Lithium iron phosphate, which is an electrode material for lithium-ion batteries and has the chemical formula of LifePO4 (LFP for short), is mainly used in various lithium-ion batteries. Due to the advantages of low price, no pollution, huge resources, good thermal stability, etc., lithium iron phosphate has become one of the most potential cathode materials at present, and is also the focus of research, production and development in the field of energy-storage lithium-ion batteries.
However, due to the limitation of the structure of lithium iron phosphate itself, the conductivity of lithium iron phosphate as the cathode material in lithium-ion batteries is poor, which greatly limits the application of lithium iron phosphate.
The present disclosure aims to solve at least one of the technical problems existing in the prior art. For this reason, the present disclosure provides a modified iron phosphate precursor, a modified lithium iron phosphate and a preparation method therefor. The modified iron phosphate precursor provided by the present disclosure can effectively absorb a lithium source, thereby significantly improving the conductivity of lithium iron phosphate.

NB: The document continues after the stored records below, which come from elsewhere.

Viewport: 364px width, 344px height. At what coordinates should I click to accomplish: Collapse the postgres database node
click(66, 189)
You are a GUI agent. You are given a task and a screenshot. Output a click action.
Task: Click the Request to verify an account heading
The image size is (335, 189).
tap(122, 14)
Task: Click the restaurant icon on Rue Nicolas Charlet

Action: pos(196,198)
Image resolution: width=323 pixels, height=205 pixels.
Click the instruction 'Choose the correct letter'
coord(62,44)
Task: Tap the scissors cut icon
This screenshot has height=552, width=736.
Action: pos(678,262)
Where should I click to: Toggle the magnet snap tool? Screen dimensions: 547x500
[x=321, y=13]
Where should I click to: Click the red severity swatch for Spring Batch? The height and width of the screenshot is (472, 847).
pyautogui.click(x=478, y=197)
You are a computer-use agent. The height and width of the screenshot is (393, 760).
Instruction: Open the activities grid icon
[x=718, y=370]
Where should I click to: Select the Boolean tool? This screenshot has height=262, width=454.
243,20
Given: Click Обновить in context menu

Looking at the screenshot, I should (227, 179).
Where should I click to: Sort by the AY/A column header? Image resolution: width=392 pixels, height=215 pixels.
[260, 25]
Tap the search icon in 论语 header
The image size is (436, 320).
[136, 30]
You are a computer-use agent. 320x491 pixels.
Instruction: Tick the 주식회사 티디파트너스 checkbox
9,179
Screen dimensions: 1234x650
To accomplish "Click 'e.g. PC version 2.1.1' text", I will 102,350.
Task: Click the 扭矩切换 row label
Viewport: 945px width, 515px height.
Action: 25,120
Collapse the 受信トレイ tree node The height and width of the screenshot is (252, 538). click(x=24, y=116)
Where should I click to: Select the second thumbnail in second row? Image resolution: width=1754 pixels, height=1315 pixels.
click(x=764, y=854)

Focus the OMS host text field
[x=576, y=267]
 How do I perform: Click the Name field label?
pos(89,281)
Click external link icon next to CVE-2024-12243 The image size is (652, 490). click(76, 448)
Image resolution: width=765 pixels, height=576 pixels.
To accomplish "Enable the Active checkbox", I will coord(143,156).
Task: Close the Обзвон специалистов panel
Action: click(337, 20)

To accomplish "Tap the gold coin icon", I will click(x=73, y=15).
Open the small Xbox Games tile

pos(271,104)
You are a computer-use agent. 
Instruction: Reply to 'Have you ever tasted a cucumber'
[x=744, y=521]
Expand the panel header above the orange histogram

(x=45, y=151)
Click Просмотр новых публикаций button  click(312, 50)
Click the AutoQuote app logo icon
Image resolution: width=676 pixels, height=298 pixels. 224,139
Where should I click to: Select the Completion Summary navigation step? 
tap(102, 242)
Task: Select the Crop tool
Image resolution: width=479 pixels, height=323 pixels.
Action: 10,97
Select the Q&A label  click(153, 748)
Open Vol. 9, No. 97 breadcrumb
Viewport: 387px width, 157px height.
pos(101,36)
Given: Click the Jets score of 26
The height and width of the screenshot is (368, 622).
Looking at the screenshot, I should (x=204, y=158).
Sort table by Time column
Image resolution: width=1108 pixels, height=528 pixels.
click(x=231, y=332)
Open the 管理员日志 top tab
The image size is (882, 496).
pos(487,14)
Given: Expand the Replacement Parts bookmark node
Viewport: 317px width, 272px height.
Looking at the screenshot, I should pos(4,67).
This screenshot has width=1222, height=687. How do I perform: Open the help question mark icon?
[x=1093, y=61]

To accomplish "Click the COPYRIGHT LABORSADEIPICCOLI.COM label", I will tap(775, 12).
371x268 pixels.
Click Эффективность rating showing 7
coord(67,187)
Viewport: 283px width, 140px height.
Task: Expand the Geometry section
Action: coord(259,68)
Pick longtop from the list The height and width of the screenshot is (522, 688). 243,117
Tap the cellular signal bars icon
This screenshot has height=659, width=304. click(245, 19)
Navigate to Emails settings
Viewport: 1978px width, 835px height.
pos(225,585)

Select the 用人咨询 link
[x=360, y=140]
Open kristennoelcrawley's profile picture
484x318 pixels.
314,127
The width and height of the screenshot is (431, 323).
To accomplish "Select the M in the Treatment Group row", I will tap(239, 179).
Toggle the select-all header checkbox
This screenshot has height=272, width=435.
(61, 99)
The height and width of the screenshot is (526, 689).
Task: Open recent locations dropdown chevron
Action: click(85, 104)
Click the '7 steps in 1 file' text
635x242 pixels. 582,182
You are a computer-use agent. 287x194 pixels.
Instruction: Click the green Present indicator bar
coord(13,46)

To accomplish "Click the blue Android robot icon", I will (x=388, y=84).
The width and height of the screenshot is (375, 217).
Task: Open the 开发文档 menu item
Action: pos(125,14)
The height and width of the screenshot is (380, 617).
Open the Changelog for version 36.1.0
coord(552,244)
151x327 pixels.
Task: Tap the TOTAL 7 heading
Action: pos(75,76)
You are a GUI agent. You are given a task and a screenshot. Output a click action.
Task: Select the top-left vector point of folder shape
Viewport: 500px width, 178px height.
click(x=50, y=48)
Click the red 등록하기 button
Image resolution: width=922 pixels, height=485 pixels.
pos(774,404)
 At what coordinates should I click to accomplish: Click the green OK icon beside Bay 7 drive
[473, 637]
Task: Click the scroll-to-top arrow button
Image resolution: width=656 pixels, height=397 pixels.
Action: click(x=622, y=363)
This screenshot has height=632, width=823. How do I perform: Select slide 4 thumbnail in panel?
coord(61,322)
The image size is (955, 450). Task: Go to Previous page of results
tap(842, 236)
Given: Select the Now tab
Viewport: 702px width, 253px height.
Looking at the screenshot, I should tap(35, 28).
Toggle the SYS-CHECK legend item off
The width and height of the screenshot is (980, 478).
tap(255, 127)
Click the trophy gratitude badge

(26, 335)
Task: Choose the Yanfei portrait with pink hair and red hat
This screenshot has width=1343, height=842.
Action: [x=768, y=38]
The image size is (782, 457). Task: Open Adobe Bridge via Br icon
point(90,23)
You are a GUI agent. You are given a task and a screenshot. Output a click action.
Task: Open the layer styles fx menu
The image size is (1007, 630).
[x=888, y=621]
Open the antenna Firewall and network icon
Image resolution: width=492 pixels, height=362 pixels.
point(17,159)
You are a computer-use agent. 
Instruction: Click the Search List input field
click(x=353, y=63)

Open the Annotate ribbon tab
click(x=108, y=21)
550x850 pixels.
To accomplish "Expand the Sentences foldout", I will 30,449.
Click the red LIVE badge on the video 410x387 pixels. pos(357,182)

In order to solve the above-mentioned technical problems, the present disclosure provides the following technical solutions.
In a first aspect, a modified iron phosphate precursor is provided. The modified iron phosphate precursor is prepared by dissolving a soluble ferric salt in a niobium diselenide suspension and reacting the resulting mixture with a phosphoric acid source.
In the niobium diselenide suspension of the present disclosure, niobium diselenide can be uniformly and stably dispersed in the suspension; specifically, a dispersant or a dispersion liquid can be added during the preparation of the suspension to stably suspend niobium diselenide.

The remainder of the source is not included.